Soal ketersediaan smart speaker yang terbatas
Poin yang terakhir ini adalah yang paling bisa dimaklumi, sebab perangkat elektronik dari kategori lain pun masih banyak yang serba terbatas ketersediaannya di tanah air. Sebagai produk baru dari kategori yang baru pula, wajar apabila pemasaran smart speaker di Indonesia belum gencar.
Sejauh ini yang saya tahu baru JBL yang sudah memasarkan lini speaker Link-nya di Indonesia. Google Home belum tersedia via jalur resmi, demikian pula Amazon Echo. Bahkan HomePod yang semestinya mudah diboyong ke tanah air – karena iBox yang berada di bawah Erajaya Group memegang hak distribusi eksklusif atas produk Apple – juga belum kunjung tersedia.
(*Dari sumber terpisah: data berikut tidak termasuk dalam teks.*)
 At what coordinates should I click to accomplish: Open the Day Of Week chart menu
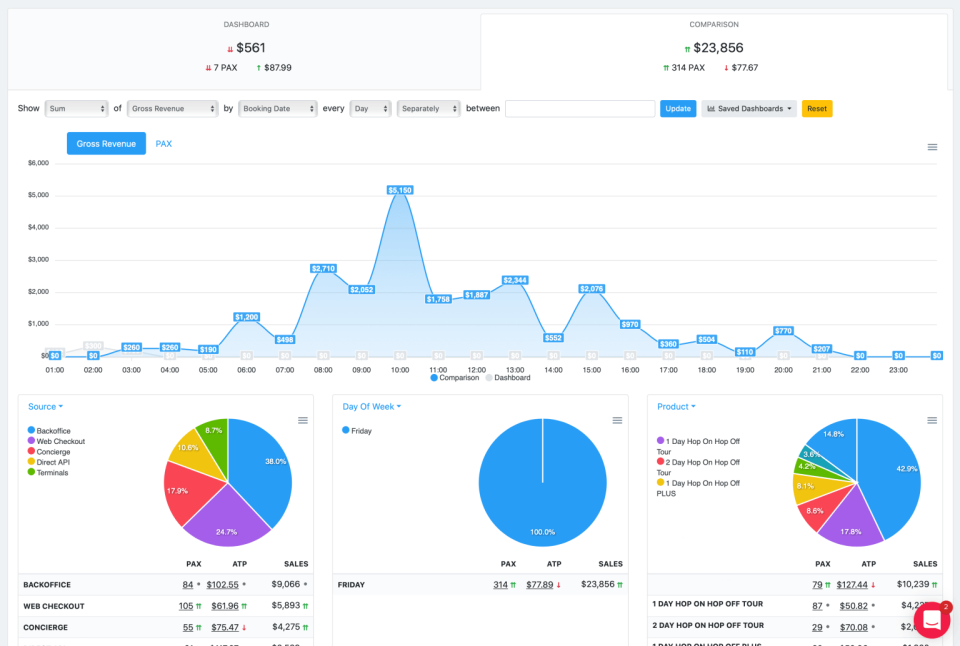click(617, 421)
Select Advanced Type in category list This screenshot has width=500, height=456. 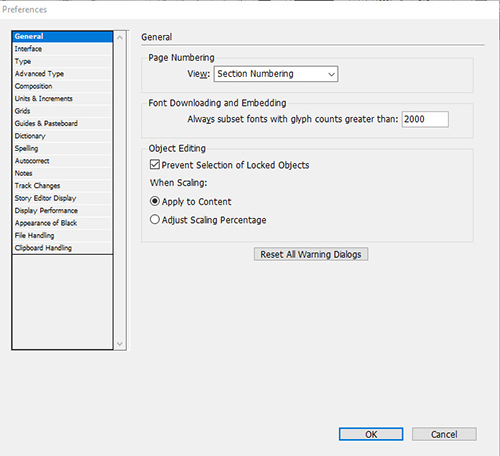[x=62, y=74]
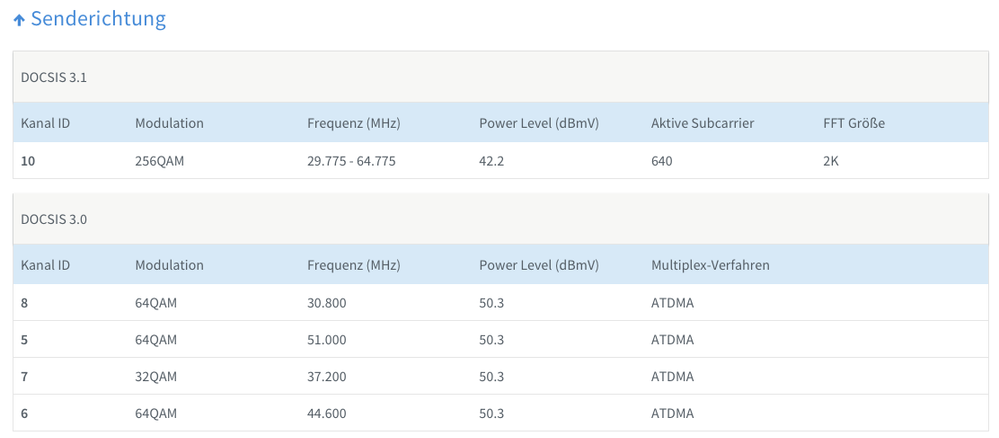Click the up arrow icon beside Senderichtung
Viewport: 999px width, 438px height.
point(19,20)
Tebakan saya, selain karena kategorinya masih baru, alasan lainnya menyambung poin sebelumnya mengenai ekosistem smart home. Karena ekosistemnya belum luas, peran smart speaker belum bisa maksimal, sehingga pada akhirnya pabrikan maupun distributor masih enggan membawa produk smart speaker-nya ke pasar Indonesia.
—
Kalau kita lihat, keempat masalah ini sebenarnya dapat teratasi dengan sendirinya seiring berjalannya waktu. Itulah mengapa saya mencantumkan kata “belum” pada judul ketimbang “tidak”, sebab memang saatnya masih belum tiba buat smart speaker untuk bersinar di pasar Indonesia.
Saya sama sekali tidak bermaksud mencegah Anda yang tertarik membeli, atau malah menjatuhkan yang sudah terlanjur membeli smart speaker. Beli sekarang atau nanti, smart speaker tetap sangatlah bermanfaat, hanya saja manfaatnya nanti (ketika tantangan-tantangan di atas sudah terlewati) akan lebih terasa lagi daripada sekarang.